→ Task details:
Exclude the pictures. Transcribe exactly, and only, the lines from the one holding "You are a computer-use agent." to the end of the material below.

:: Dataset content

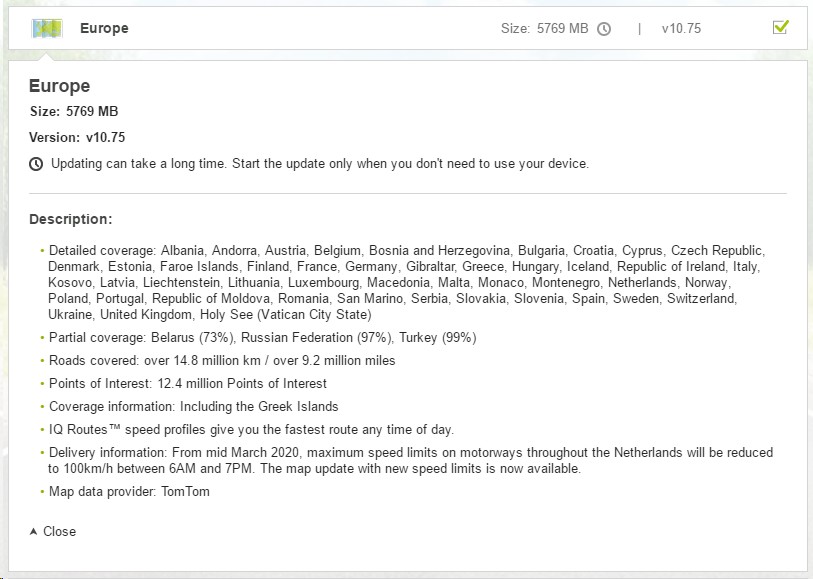Viewport: 813px width, 579px height.
Task: Click the v10.75 version label in the header
Action: coord(681,29)
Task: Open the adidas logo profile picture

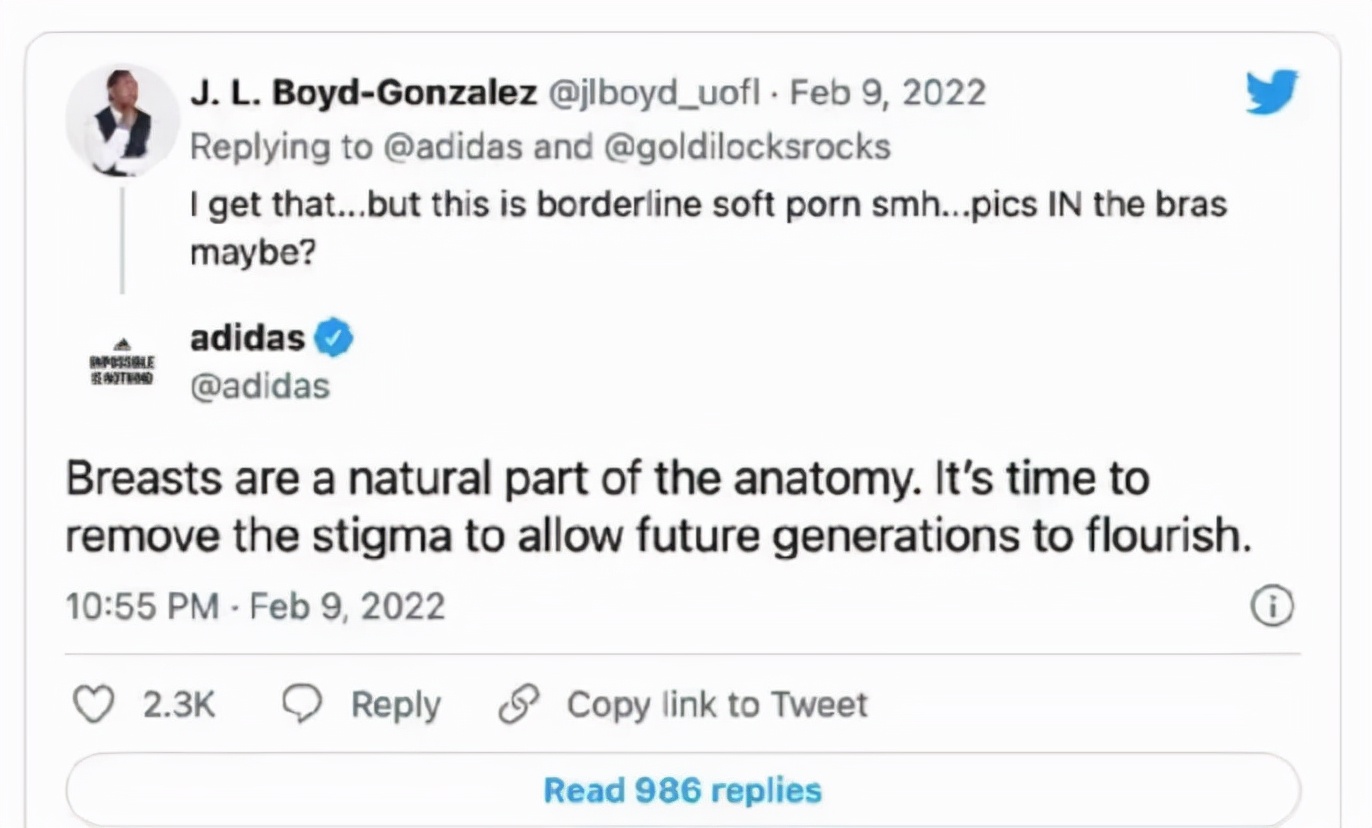Action: tap(121, 361)
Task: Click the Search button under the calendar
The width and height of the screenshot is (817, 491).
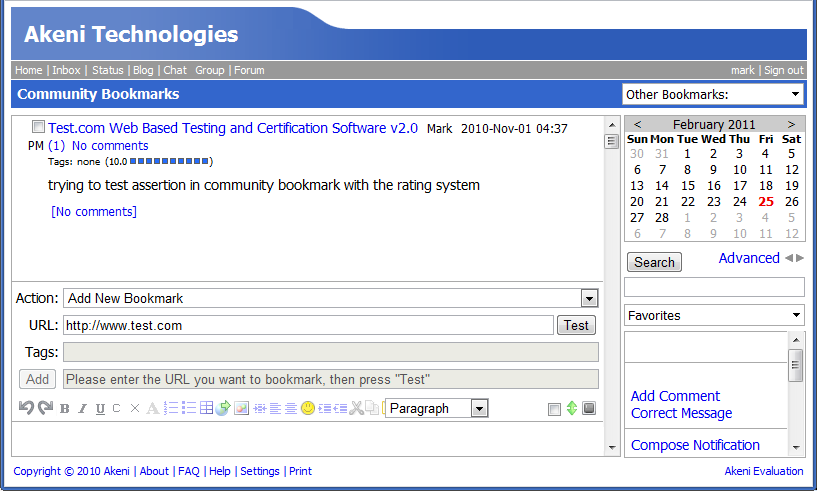Action: pyautogui.click(x=654, y=262)
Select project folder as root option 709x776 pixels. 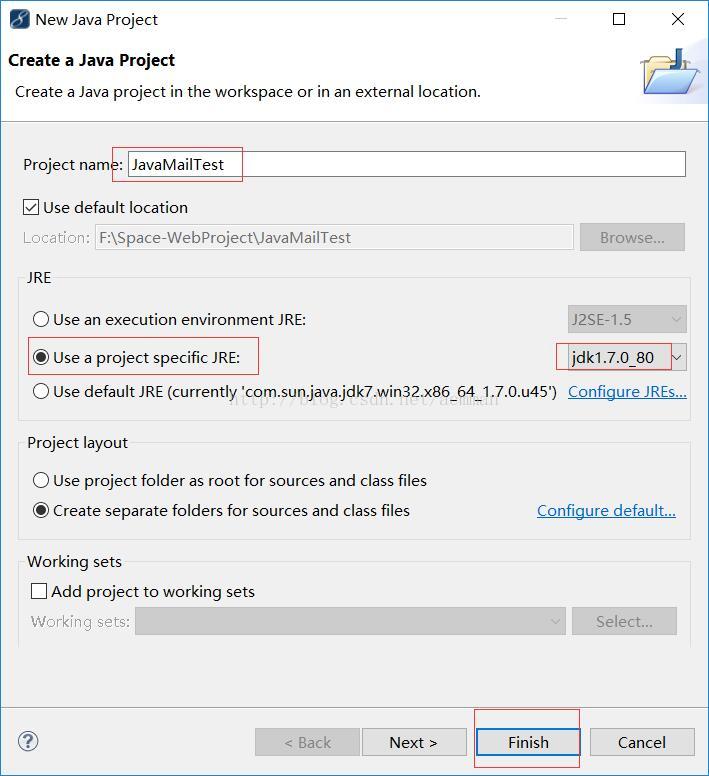pos(41,480)
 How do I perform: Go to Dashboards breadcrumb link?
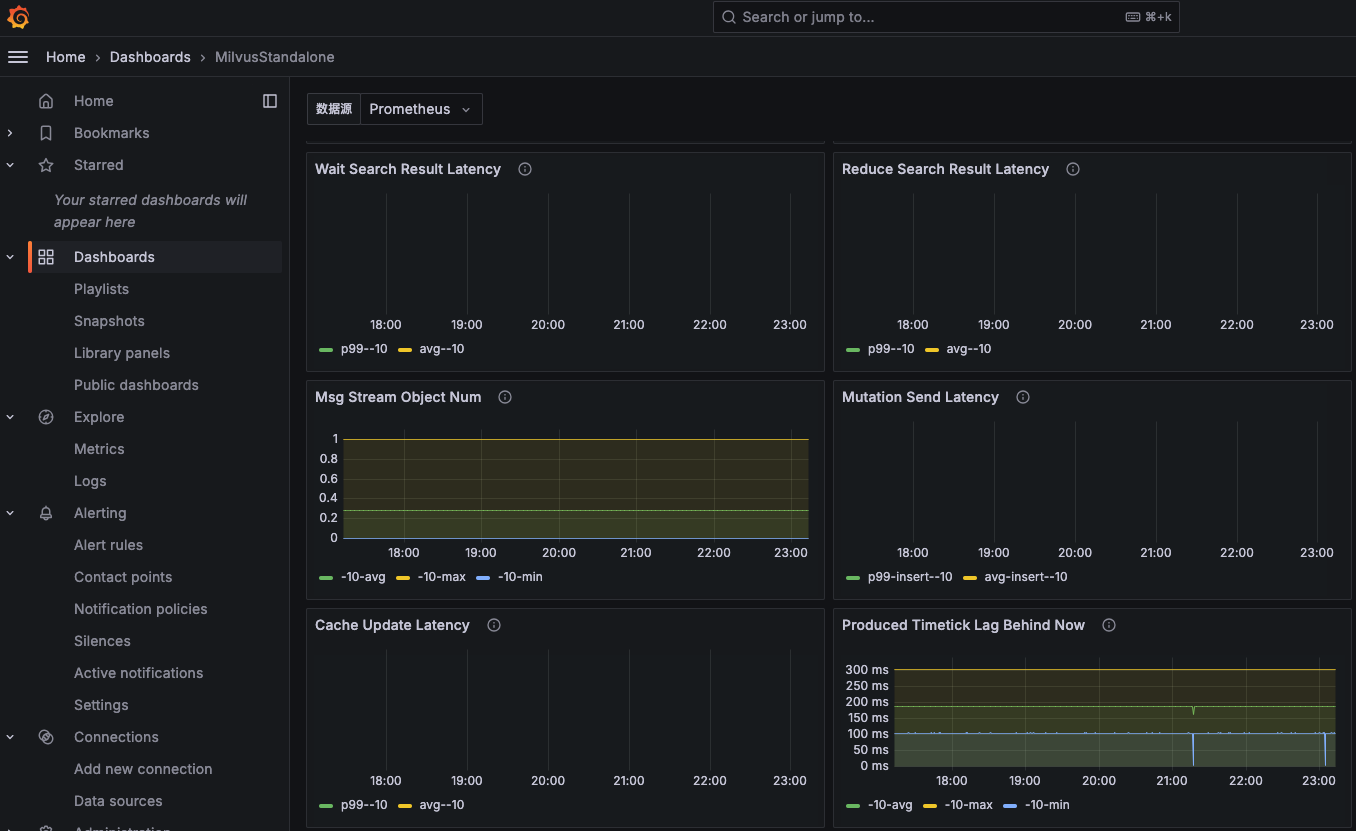(150, 57)
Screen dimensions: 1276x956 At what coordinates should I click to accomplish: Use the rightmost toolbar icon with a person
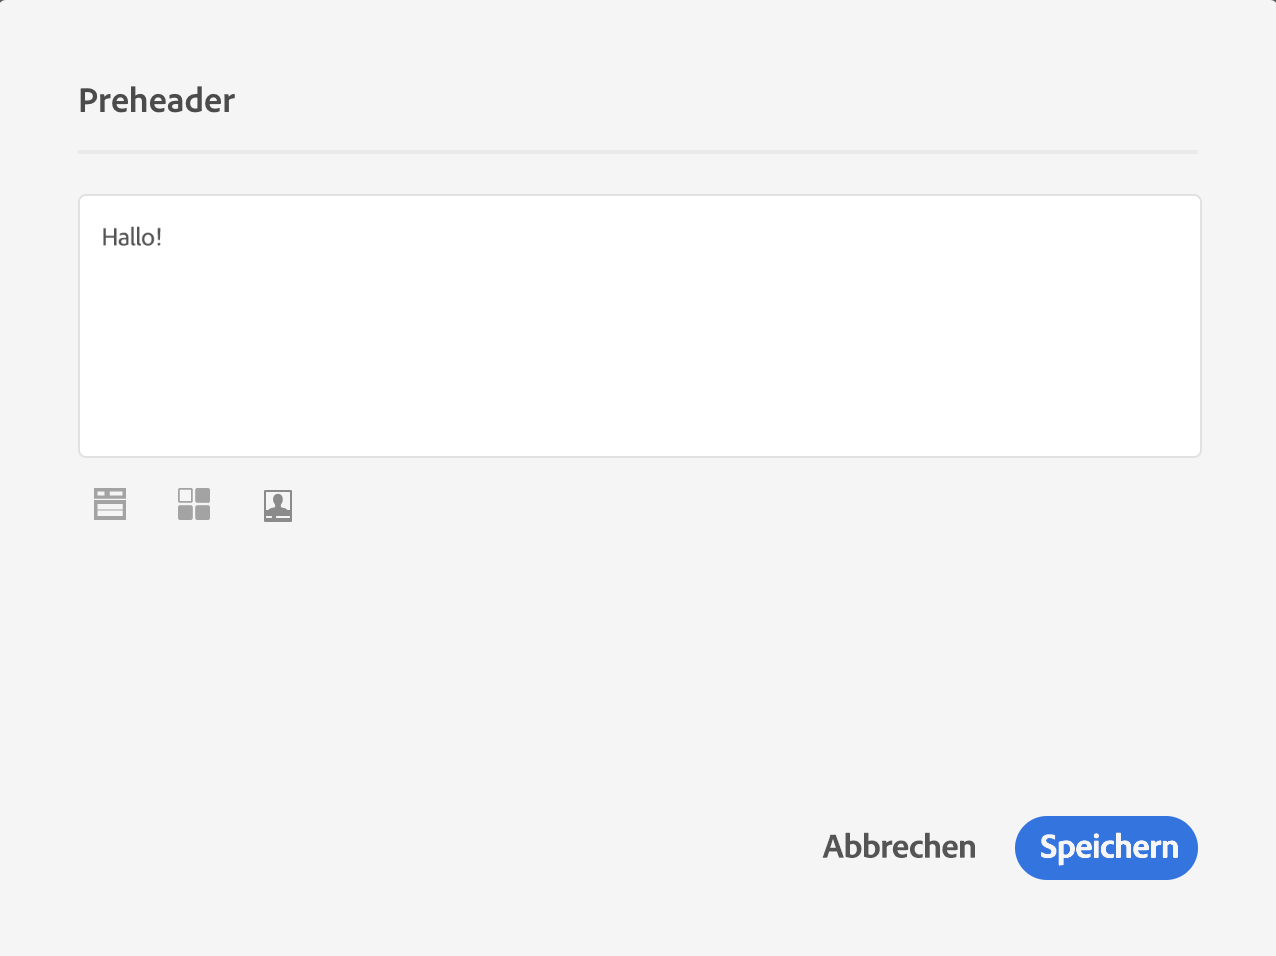click(278, 505)
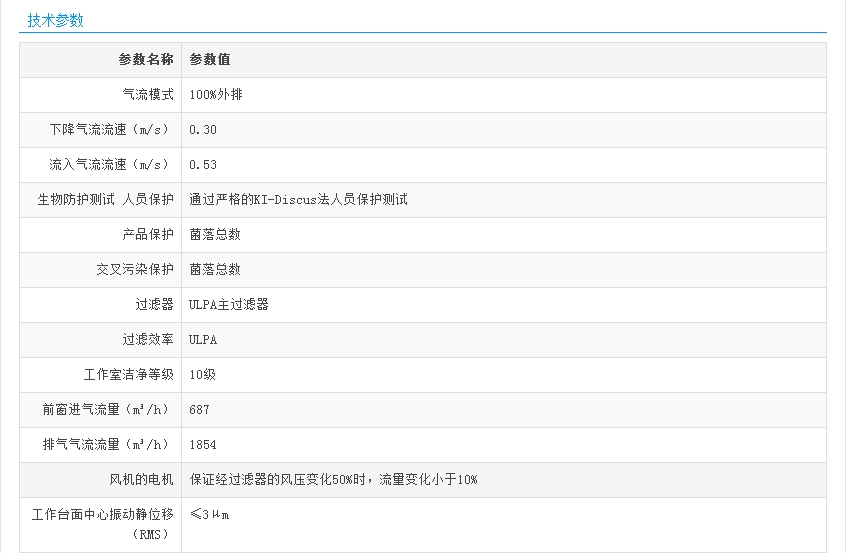Select the 0.30 airflow speed value

point(203,130)
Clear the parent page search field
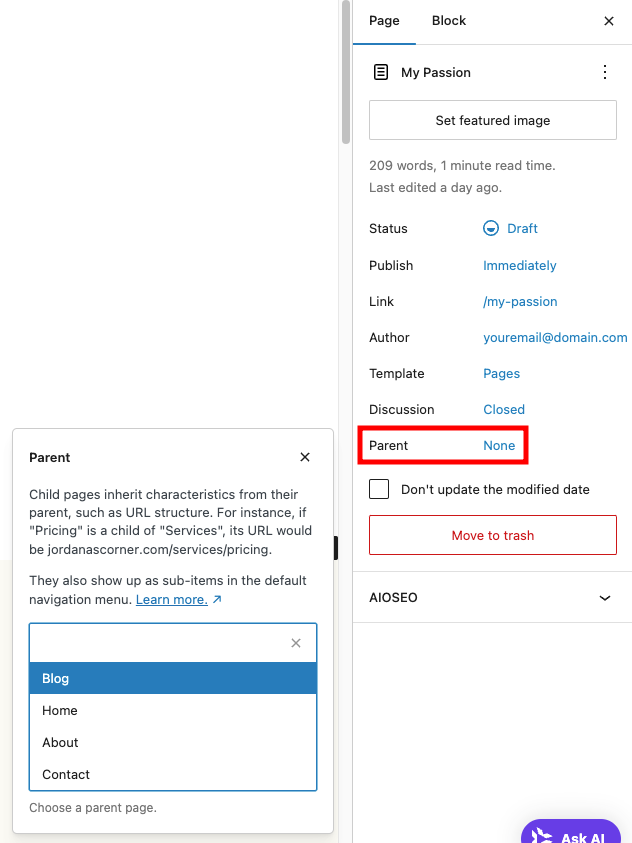Image resolution: width=632 pixels, height=843 pixels. click(295, 643)
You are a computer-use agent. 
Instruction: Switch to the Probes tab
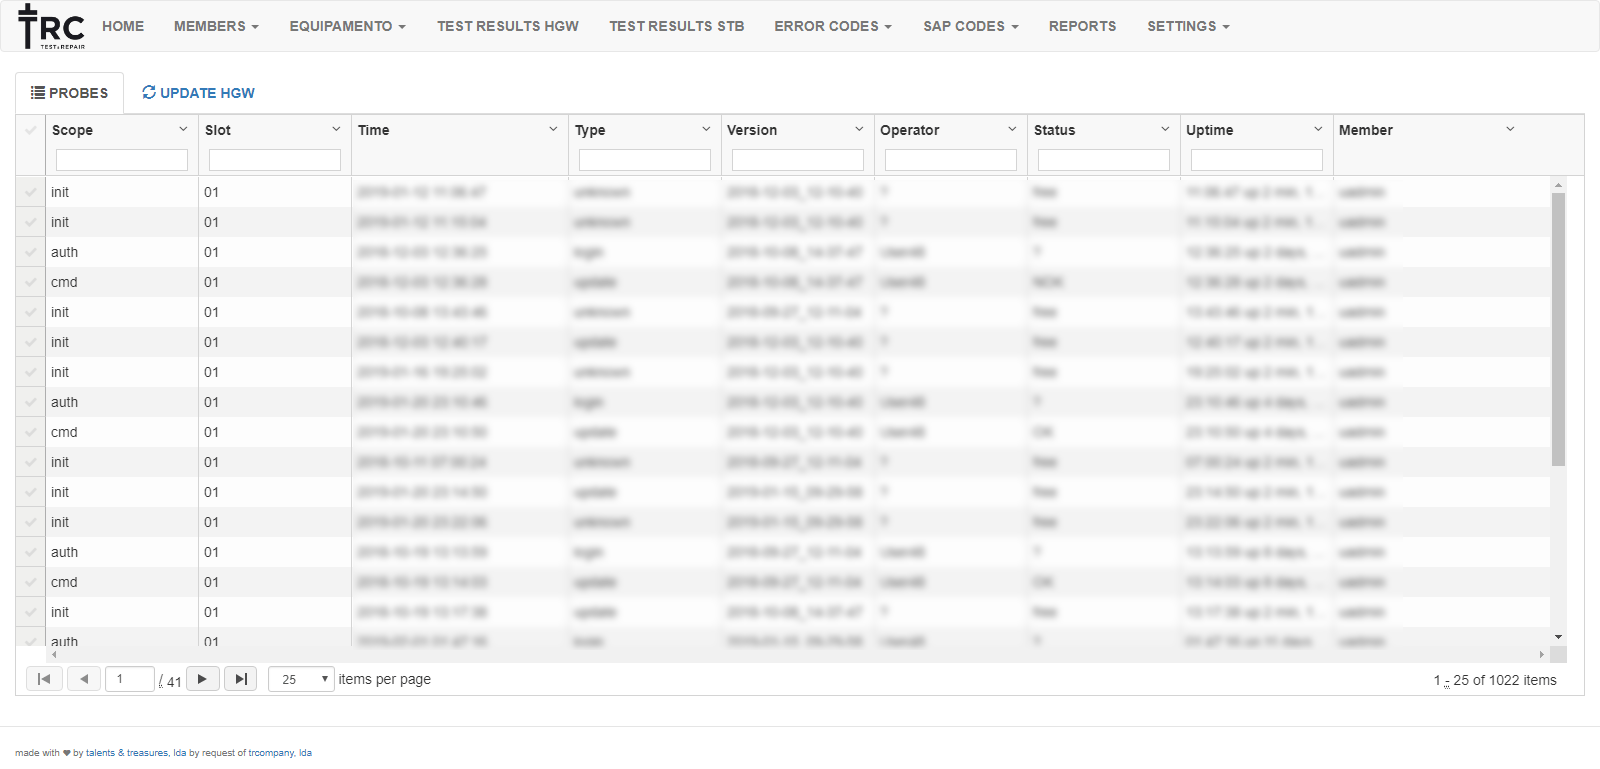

::::

→ Result below:
You are a computer-use agent. 
Instruction: Switch to the Probes tab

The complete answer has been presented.